Stored records:
● ● ● ● ●

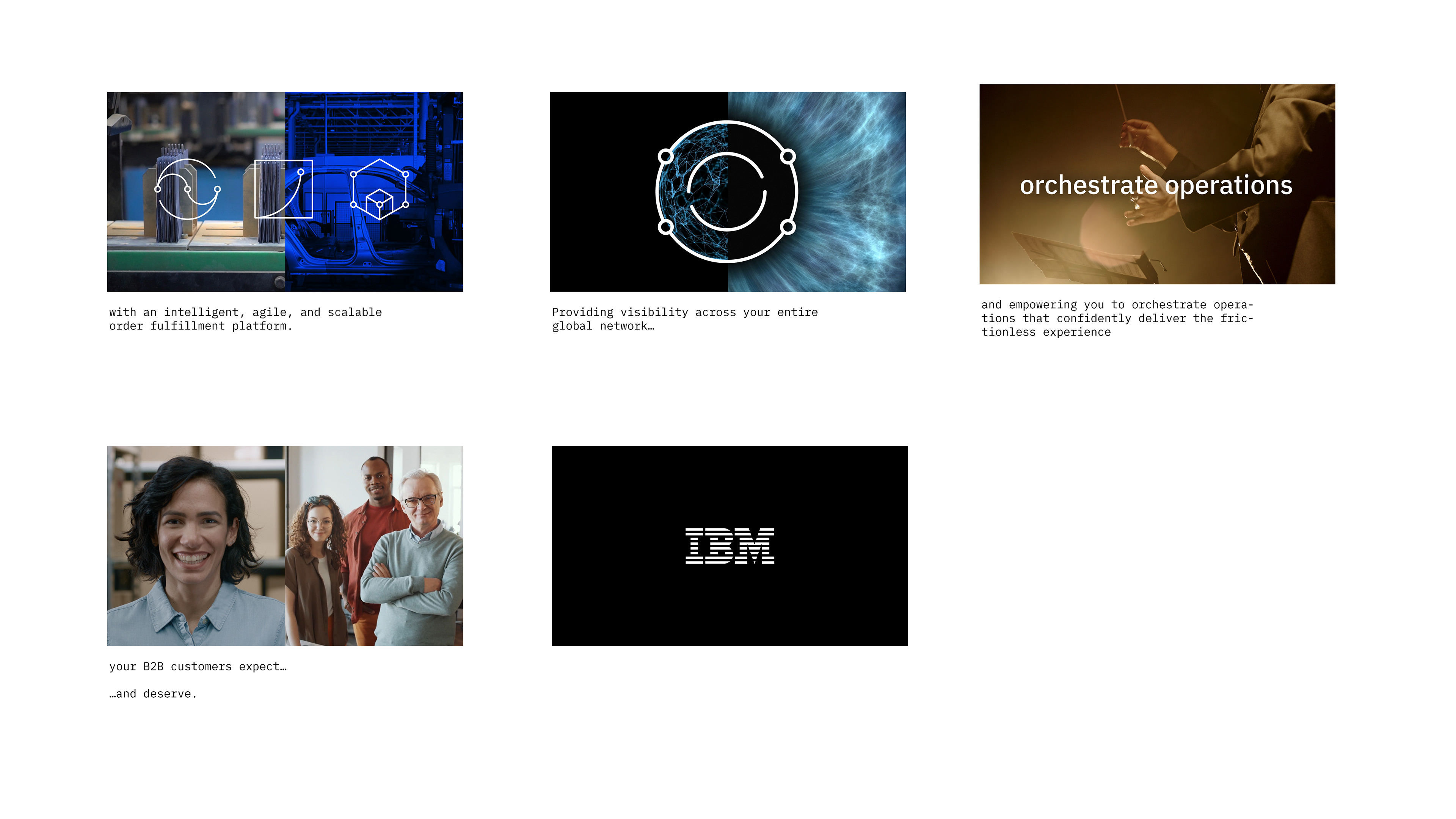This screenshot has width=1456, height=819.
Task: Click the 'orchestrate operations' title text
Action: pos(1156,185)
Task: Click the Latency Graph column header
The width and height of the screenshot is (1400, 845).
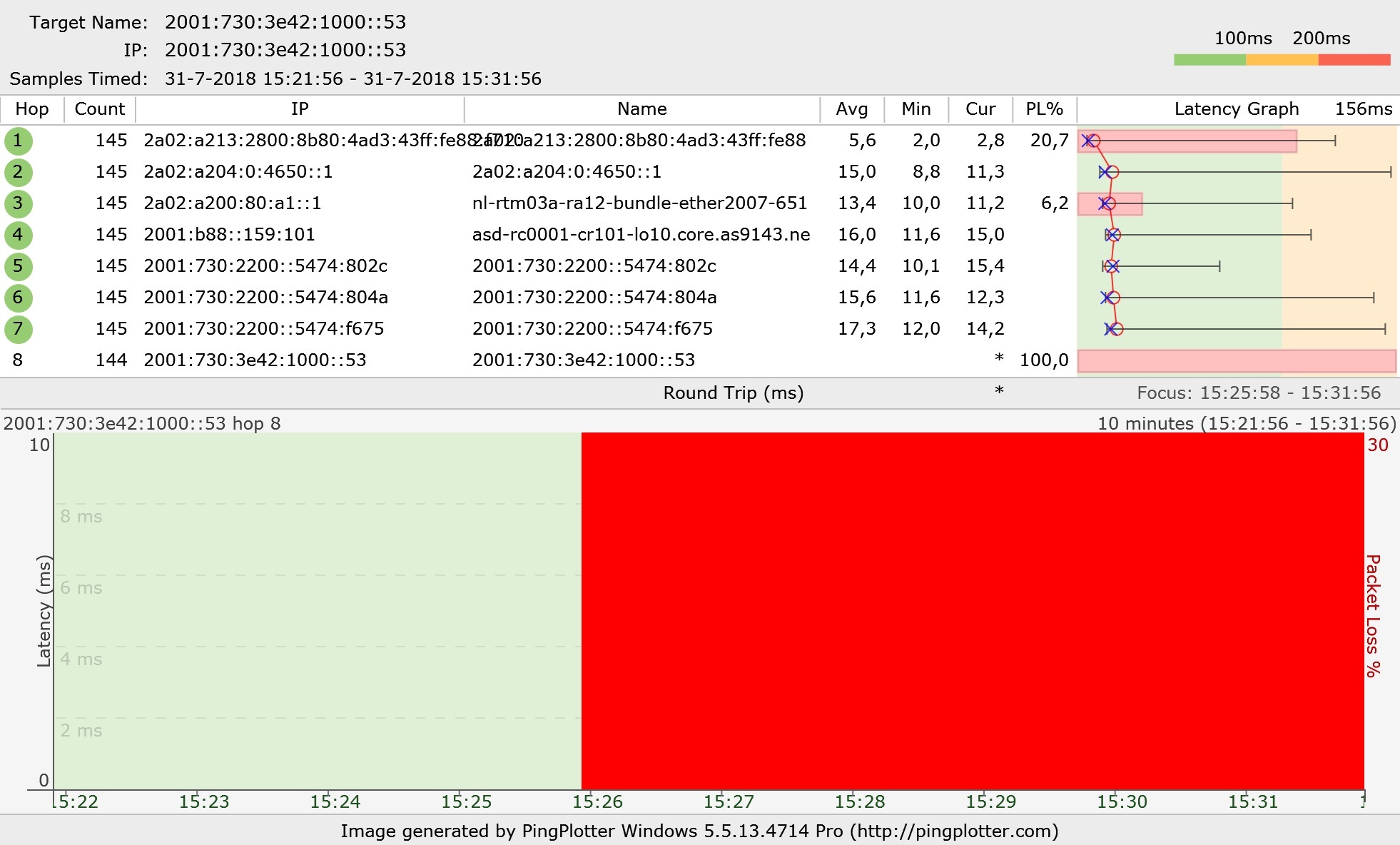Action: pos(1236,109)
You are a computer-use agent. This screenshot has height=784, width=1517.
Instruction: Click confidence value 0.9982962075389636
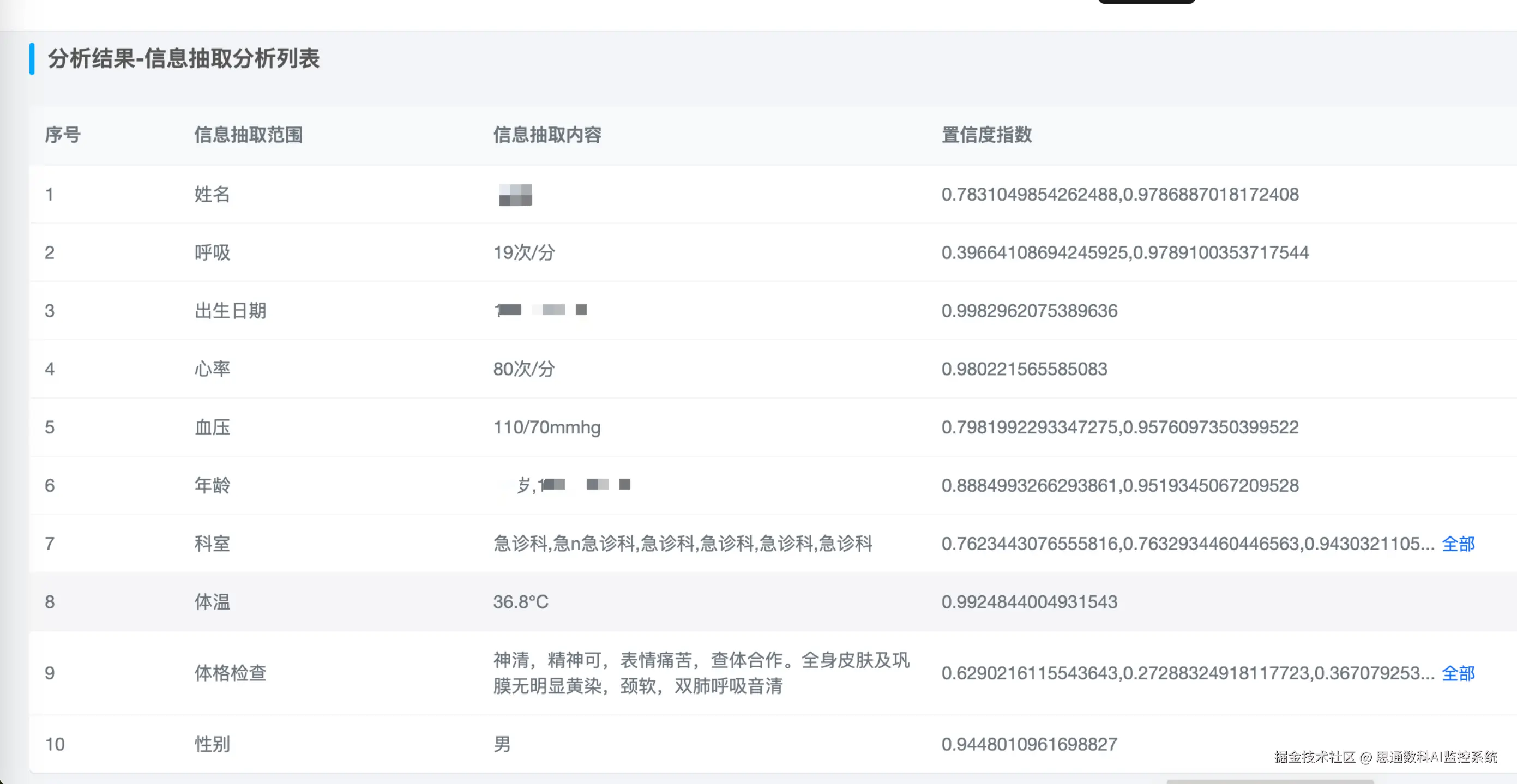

● ● ● ● ●

*Your task*:
Write out exactly the stretch of lines that begins with the line containing "You are a computer-use" and ends with the last line of the records above, leaving out the pictures.

*Problem solution*:
You are a computer-use agent. This screenshot has height=784, width=1517.
Instruction: Click confidence value 0.9982962075389636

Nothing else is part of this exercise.